The __init__ correctly handles path expansion and additional paths. The _extract_key_from_content method properly iterates through patterns and returns the first match.

---

161-187: LGTM!

The environment detection correctly validates key prefixes before accepting them. The separate checks for each provider ensure proper validation.

---

189-256: LGTM!

The detection and selection logic is well-structured. Environment variables correctly take priority, deduplication works by key value, and the provider preference system with Anthropic as default is clearly documented.

---

258-295: LGTM!

The auto_configure_api_key function provides a clean entry point with appropriate error handling for unknown providers and optional environment variable configuration.

---

325-346: LGTM!

The validation function provides appropriate format checks for both providers with clear error messages.

tests/test_api_key_detector.py (6)

1-50: LGTM!

Imports are appropriate and TestDetectedKey correctly validates the masking behavior for both long and short keys.

---

52-98: LGTM!

Pattern tests comprehensively cover export statements, simple assignments, and .env file formats. The Gitleaks warning on line 80 is a false positive—these are clearly test fixtures, not real API keys.

---

100-281: LGTM!

Comprehensive test coverage for APIKeyDetector including environment detection, file-based detection, deduplication, and key preference logic. Proper use of temporary files with cleanup.

---

283-346: LGTM!

Tests correctly verify auto_configure_api_key behavior including environment variable setting, the set_env=False case, and preferred provider handling.

---

348-447: LGTM!

Good coverage of get_detection_summary and validate_detected_key functions. The Gitleaks warnings on lines 404 and 416 are false positives—these are test fixtures with intentionally invalid prefixes to verify validation logic.

---

449-510: LGTM!

Integration tests with realistic .bashrc and .env file content provide excellent coverage for real-world scenarios.
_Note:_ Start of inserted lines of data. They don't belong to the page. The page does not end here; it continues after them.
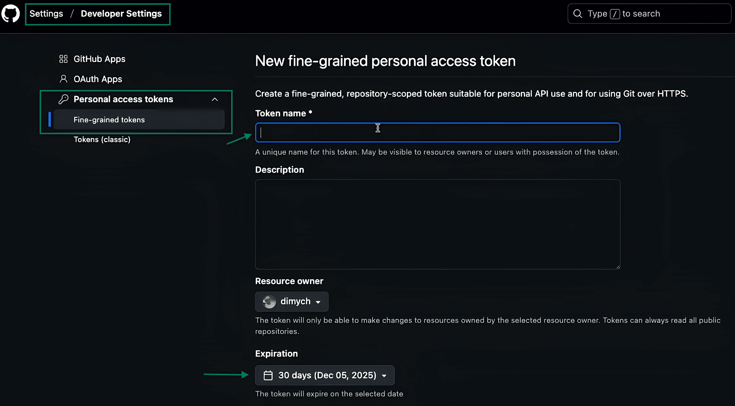
Task: Open the 30 days expiration dropdown
Action: coord(325,375)
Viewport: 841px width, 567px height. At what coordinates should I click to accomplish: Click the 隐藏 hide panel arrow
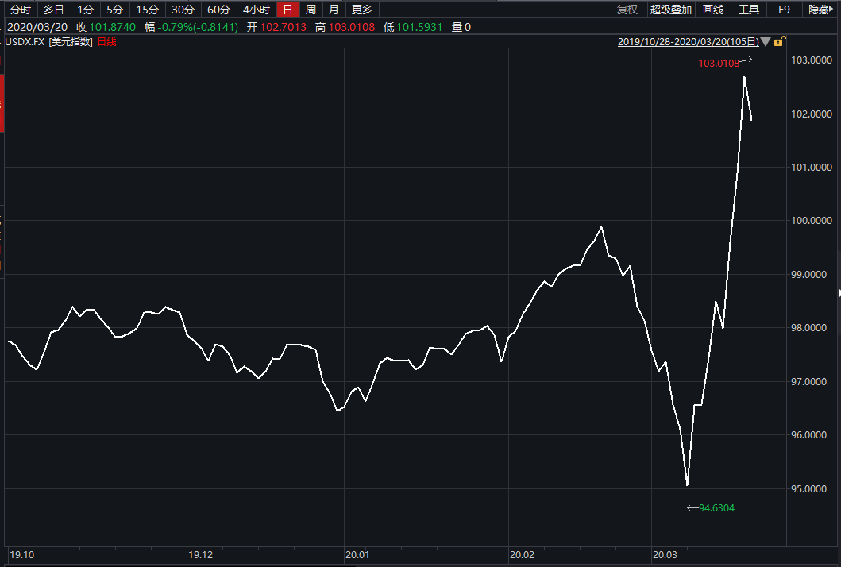821,10
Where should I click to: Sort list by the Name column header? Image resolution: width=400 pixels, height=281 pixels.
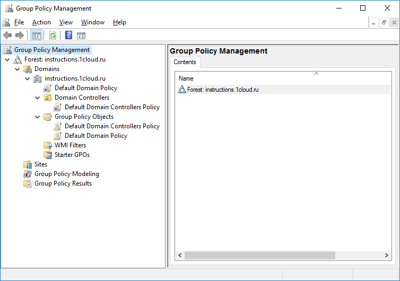pyautogui.click(x=186, y=78)
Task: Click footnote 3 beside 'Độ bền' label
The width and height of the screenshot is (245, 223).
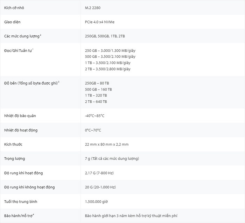Action: (x=58, y=82)
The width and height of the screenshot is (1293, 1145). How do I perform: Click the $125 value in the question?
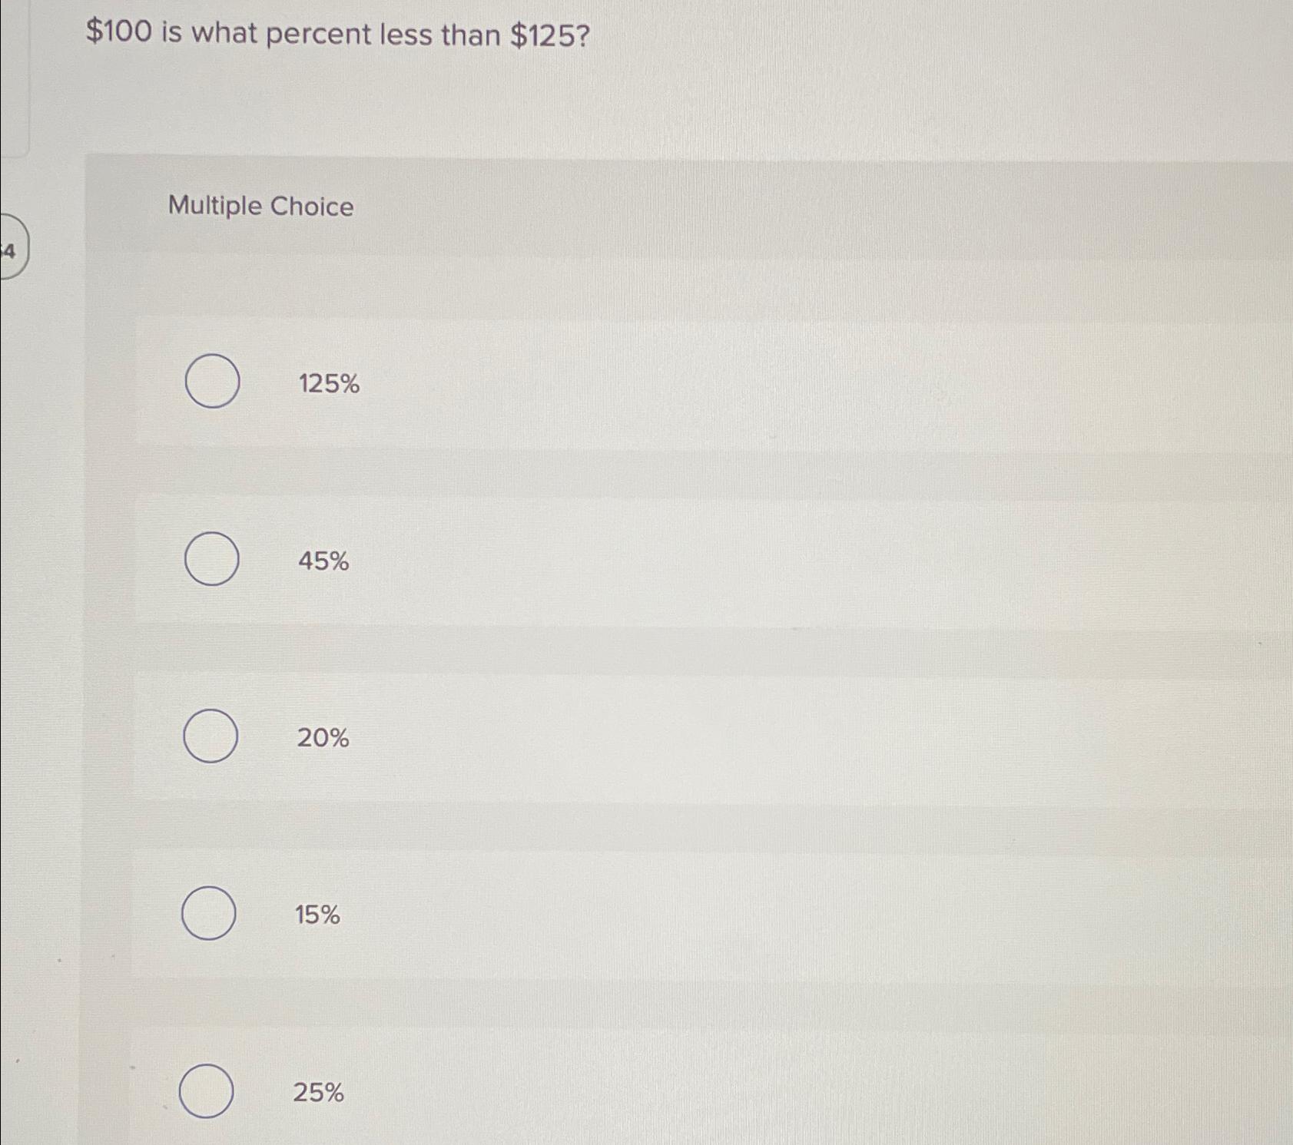coord(543,35)
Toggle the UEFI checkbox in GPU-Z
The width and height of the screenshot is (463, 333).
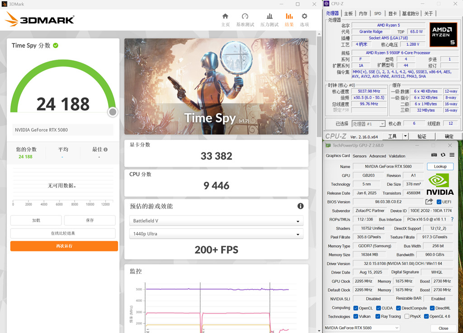coord(439,202)
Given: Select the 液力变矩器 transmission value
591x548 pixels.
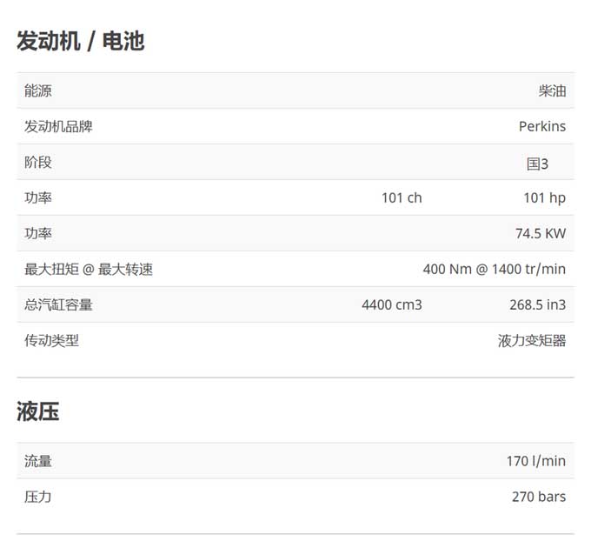Looking at the screenshot, I should 531,340.
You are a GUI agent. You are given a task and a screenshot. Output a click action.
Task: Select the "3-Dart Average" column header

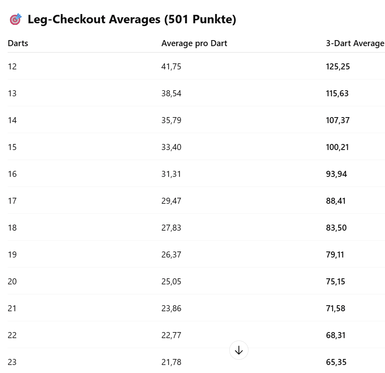pyautogui.click(x=355, y=43)
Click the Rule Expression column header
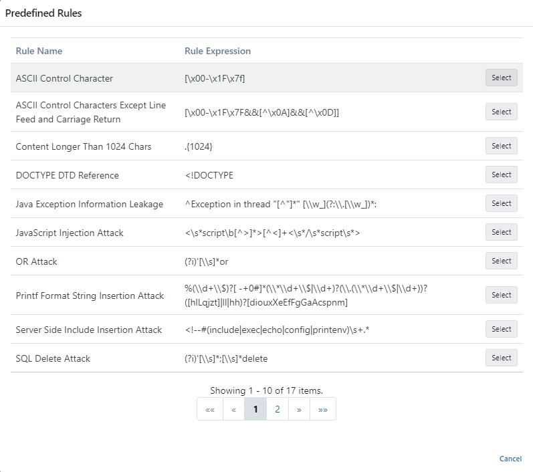The width and height of the screenshot is (533, 472). pos(217,51)
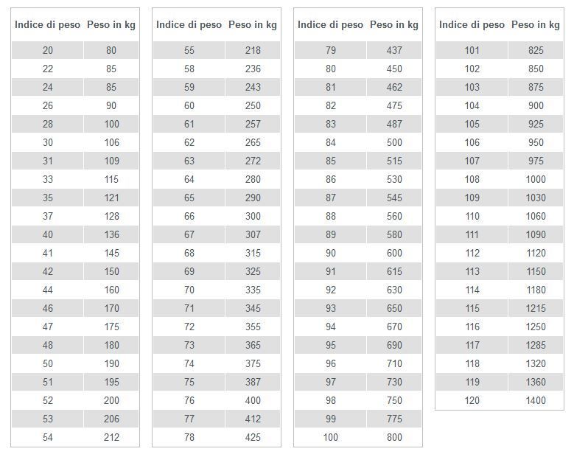Click the 615 kg weight value
The width and height of the screenshot is (574, 457).
point(394,271)
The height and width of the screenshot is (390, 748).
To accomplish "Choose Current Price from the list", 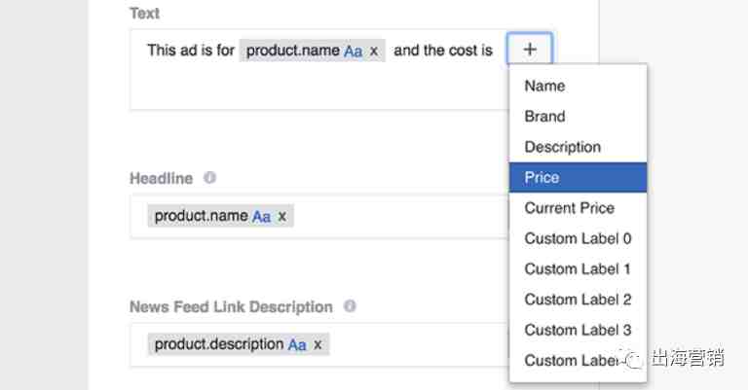I will pos(569,208).
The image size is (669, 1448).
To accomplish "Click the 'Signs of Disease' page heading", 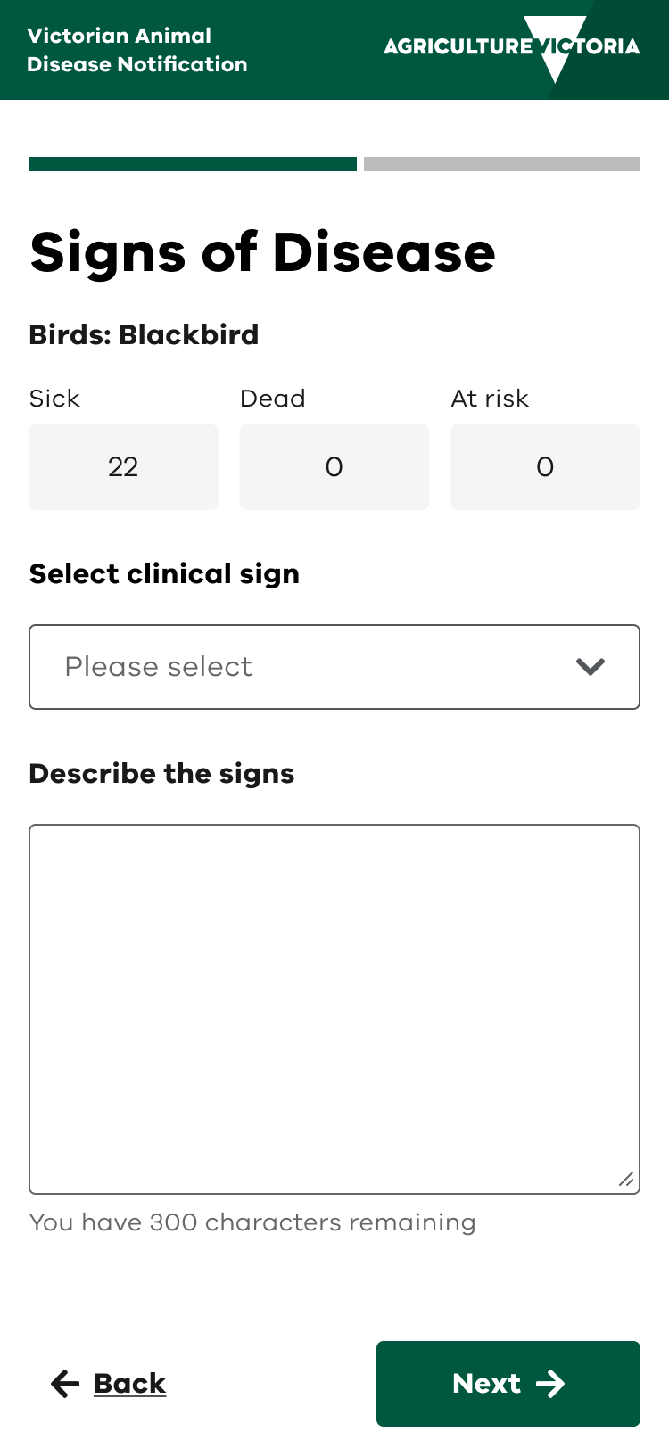I will point(262,252).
Proper cleanup with try/finally ensures no leftover temp files.

[coderabbitai]

⚠️ Potential issue | 🟡 Minor

Fix type hint: use Any instead of any.

The type hint uses lowercase any which is not the typing construct. Use Any from the typing module for proper type annotation.

-def get_detection_summary() -> Dict[str, any]:
+def get_detection_summary() -> Dict[str, Any]:

Also add Any to the imports on line 13:

-from typing import Optional, Dict, List, Tuple
+from typing import Optional, Dict, List, Tuple, Any

Committable suggestion skipped: line range outside the PR's diff.

🤖 Prompt for AI Agents

In cortex/api_key_detector.py around line 298, the return type annotation uses
the lowercase built-in name `any` instead of the typing construct `Any`; change
the signature to use `Any` (e.g., Dict[str, Any]) and add `Any` to the imports
on line 13 (from typing import Any, ...). Ensure the import list includes Any
and update the function annotation accordingly.